= InvisiClues =

Booklets created for Infocom games

InvisiClues were hint booklets sold by Infocom to help players solve puzzles in their interactive fiction computer games.

Before Infocom's games exploded in popularity, players could request hints by mail and receive a type-written sheet in response. When the number of requests proved unmanageable, the Zork Users Group began a pay-per-hint telephone system. The invention of InvisiClues replaced this system and was revolutionary: a player could often buy a hint book at the same time and at the same location as the game itself.

Questions relating to the game were printed in the book, for example, the InvisiClues for Zork I contained the question "How can I kill the songbird?" A series of "empty" boxes located below or following the text contained the answers, printed in invisible ink. The contents of each box could be revealed by using a highlighter-like marker that came with the book. Over time, the ink degraded and the text reverted to invisibility.

To discourage players from accidentally learning what awaited by reading all the questions, each booklet contained a number of plausible-sounding "fake" questions. Revealing these answers usually resulted in a mild scolding. Several "non-puzzles" also had questions, such as the songbird example used above. The answer to these was usually a tersely-worded statement saying "You can't do that", often followed by one or more items reading "This space intentionally left blank" or, on occasion, showed false clues such as "How Do I get off the roof of the House?" the clue being "How did you get up there?". Even the answers to real questions began with vague hints, so a player could choose to stop short of getting explicit solutions to the puzzles.

The InvisiClues books were very popular. By late 1984 Infocom had sold more than 500,000 copies at $9.95 each for its games, including about 200,000 for the Zork I book. Richard E. Snyder of Simon & Schuster amazed InvisiClues author Mike Dornbrook by stating that such volumes made him "one of the bestselling authors on the planet ... In terms of dollars you're at Stephen King level!"
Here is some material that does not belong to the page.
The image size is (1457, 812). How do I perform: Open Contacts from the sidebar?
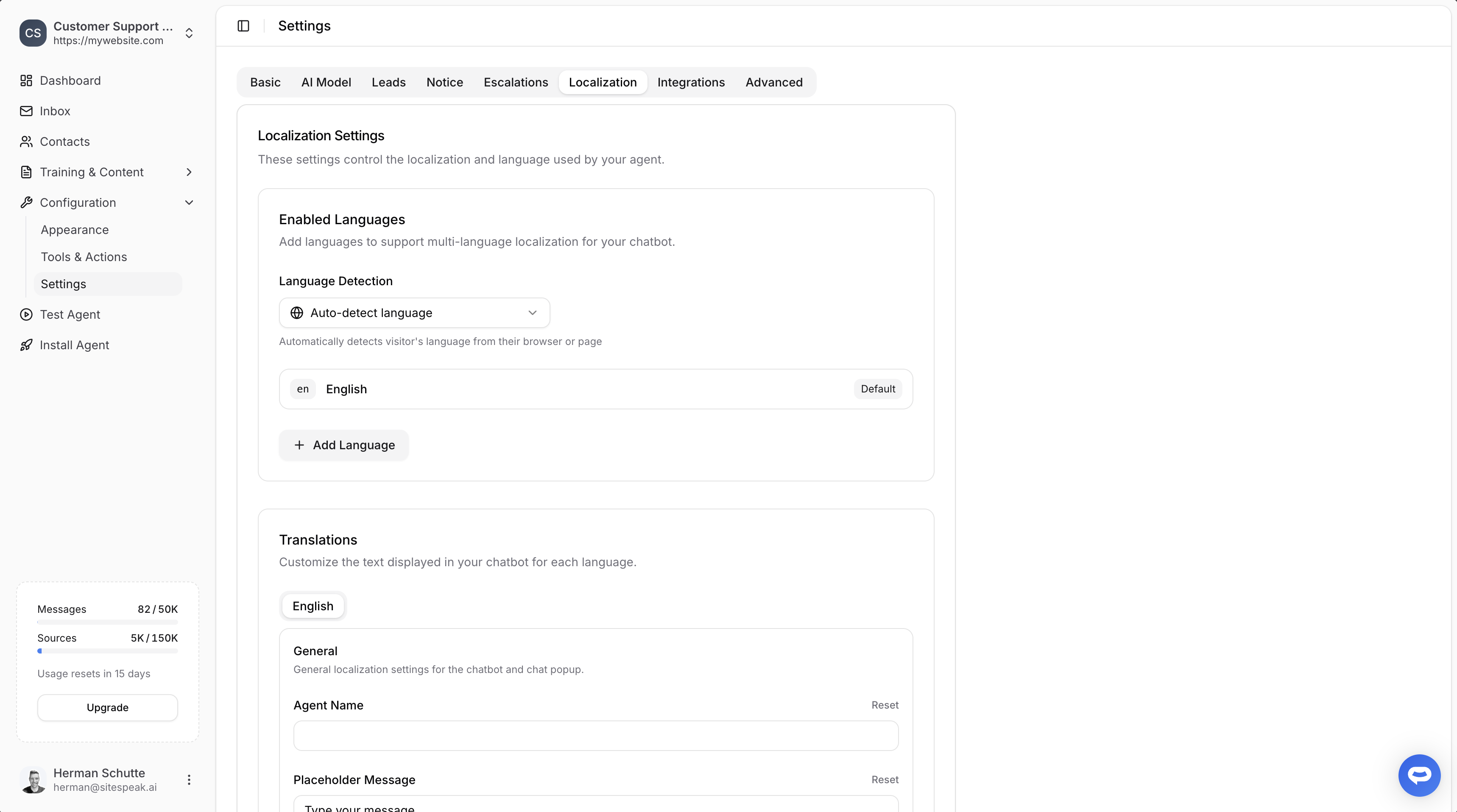point(64,142)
For a short time, The Status Line, the Infocom Game newsletter, included "Visiclues". These were just select InvisiClues questions from a couple of newer games, with answers written in a simple cryptogram.

InvisiClues books were almost always packaged with the navigation map for the same given game.

Though InvisiClues, like the games themselves, are no longer available, a few Internet sites have recreated the booklets. Typically, either all the answers are printed normally on the site or the user must "highlight" a section by clicking and dragging the mouse to reveal the hints.

The InvisiClues were included in a hint booklet packaged with The Lost Treasures of Infocom. However, the InvisiClues packaged with the Treasures were not produced to Infocom's high standards:
- The clues were not written in invisible ink, which made it easy to accidentally get answers to puzzles.
- Some of the hints were missing
- There were many errors, such as misspellings, mis-capitalizations, formatting issues, and punctuation errors.

The clues were not included with The Lost Treasures of Infocom II. However, there was a pay-per-minute card included. In the Solid Gold line, typing "HINT" twice would allow you to access Invisiclues from in-game.

==See also==

- Decoder pen
- Sierra Entertainment sold similar "hint books" for their titles using the decoder pen concept.